Roger Thornhill – even more than Tony Stark – represents that ‘soulless American male’ who is nothing but a functionary in the system; a momentary blip in the wheel of business; not a fully-fledged individual.  He has no real depth; he is self-centered and does not understand the nuances and complexities of life outside his proscribed formal public world (which becomes apparent through his dealing with the police and the foreign spies).  He appears to be a drone; going to work and performing his duties with the appropriate level of decorum, finesse and in total conformity to the ideal of male selfhood perpetrated on him by his sexist society.  But Roger Thornhill has no soul at the beginning of the film; when we first see him he is empty and ‘hapless.’
By the end of the film, he is on the cusps of potential change.  Will he go back to NYC and become the superficial ad exec he was before, or will his awakening to compassion lead to a transformation of character and humanization of his professional life?  We might well see him continuing to be an advertising exec after the end of the film.   There’s no reason he shouldn’t.  Might he treat those around him – his peers and others in his professional circles – with more compassion and genuine concern that before?  His experiences might even lead to a different attitude toward advertising and the whole business in which he is involved.  While we have no “NbyNW 2” or “NbyNW 3” to show what happened to Roger, as we do for Tony, I’ve always thought this kind of positive scenario possible.  Like Tony Stark, Roger Thornhill has been re-ensouled by his life-threatening experiences.    Sometimes the foundations of a person’s life have to be shaken before they are able to wake up.

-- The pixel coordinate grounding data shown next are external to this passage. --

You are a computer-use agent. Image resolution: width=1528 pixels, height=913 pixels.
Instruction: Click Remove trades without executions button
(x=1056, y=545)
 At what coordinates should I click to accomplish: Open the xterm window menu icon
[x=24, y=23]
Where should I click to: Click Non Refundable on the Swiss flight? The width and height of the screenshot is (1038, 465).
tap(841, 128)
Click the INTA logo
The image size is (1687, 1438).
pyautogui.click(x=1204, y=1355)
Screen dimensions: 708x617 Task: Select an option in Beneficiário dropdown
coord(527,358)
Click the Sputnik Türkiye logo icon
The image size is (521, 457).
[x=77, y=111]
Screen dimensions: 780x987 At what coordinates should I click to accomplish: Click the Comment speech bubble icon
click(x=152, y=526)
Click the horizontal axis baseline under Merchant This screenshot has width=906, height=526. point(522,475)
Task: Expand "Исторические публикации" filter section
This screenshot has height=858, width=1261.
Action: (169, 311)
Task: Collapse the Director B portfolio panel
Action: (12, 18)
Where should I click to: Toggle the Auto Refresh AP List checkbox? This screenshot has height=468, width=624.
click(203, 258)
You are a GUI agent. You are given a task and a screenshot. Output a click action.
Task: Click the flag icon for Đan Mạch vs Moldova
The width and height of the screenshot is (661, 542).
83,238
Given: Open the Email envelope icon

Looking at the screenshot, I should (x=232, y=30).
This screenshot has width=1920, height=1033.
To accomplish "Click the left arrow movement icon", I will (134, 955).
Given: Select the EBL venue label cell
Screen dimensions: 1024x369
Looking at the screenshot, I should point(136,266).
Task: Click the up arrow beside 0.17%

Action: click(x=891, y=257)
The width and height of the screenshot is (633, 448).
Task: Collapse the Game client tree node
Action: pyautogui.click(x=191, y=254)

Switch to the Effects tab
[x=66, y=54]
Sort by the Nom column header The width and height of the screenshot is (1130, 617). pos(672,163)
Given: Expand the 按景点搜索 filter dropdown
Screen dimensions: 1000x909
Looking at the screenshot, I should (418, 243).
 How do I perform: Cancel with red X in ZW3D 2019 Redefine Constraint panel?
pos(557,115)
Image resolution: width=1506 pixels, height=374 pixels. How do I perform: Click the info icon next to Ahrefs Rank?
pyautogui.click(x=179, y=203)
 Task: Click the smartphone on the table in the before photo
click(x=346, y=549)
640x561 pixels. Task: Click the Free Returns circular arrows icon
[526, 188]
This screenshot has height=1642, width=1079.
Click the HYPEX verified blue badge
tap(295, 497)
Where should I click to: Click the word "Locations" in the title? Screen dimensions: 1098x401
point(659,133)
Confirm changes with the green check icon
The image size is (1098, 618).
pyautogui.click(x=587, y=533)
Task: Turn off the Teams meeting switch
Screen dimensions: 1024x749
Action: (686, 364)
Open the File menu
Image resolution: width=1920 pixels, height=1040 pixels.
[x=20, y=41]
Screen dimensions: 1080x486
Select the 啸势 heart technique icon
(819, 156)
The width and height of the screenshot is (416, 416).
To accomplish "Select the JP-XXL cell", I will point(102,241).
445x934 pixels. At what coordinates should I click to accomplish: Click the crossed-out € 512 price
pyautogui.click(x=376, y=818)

[I hope I have not gotten any of the details of the stories wrong; but I think the overall story does allow for the kind of interpretation I have put forth here.]


[1] I am using ‘soul’ here in the sense of “the whole of being; genuine in becoming.”  I do not simply mean a flitty counter[part of the self that goes somewhere after death.  I.e., nephesh in the old Hebrew sense, not an Orphic sense of ‘soul.’

[2]  The ‘home destruction scene was one of the more over the top sequences in this has film, but it doesn’t come close to the totally unbelievable, unrealistic action sequences in last year’s Star Trek: Into Darkness and the two Hobbit films (esp. the Goblin fight scene in Hobbit I and the Smaug sequence at the end of Hobbit II.  Iron Man 3 seems to have been temped in that direction, but reigned in the action nonsense that so plagues so many films right now.  I could stomach this sequence -- and the battle scene late in the film -- but only because the rest of the film was so good.

[3] I’m not picking on men, ok?  There are plenty of soulless women walking around in the world and plenty of people in other countries who have lost their soulfulness.  But as I’m male and an American, the ‘soulless American male’ is a glyph for me; an anti-icon--reflecting on these characters helps keep me from becoming them.  At least_ that’s my hope.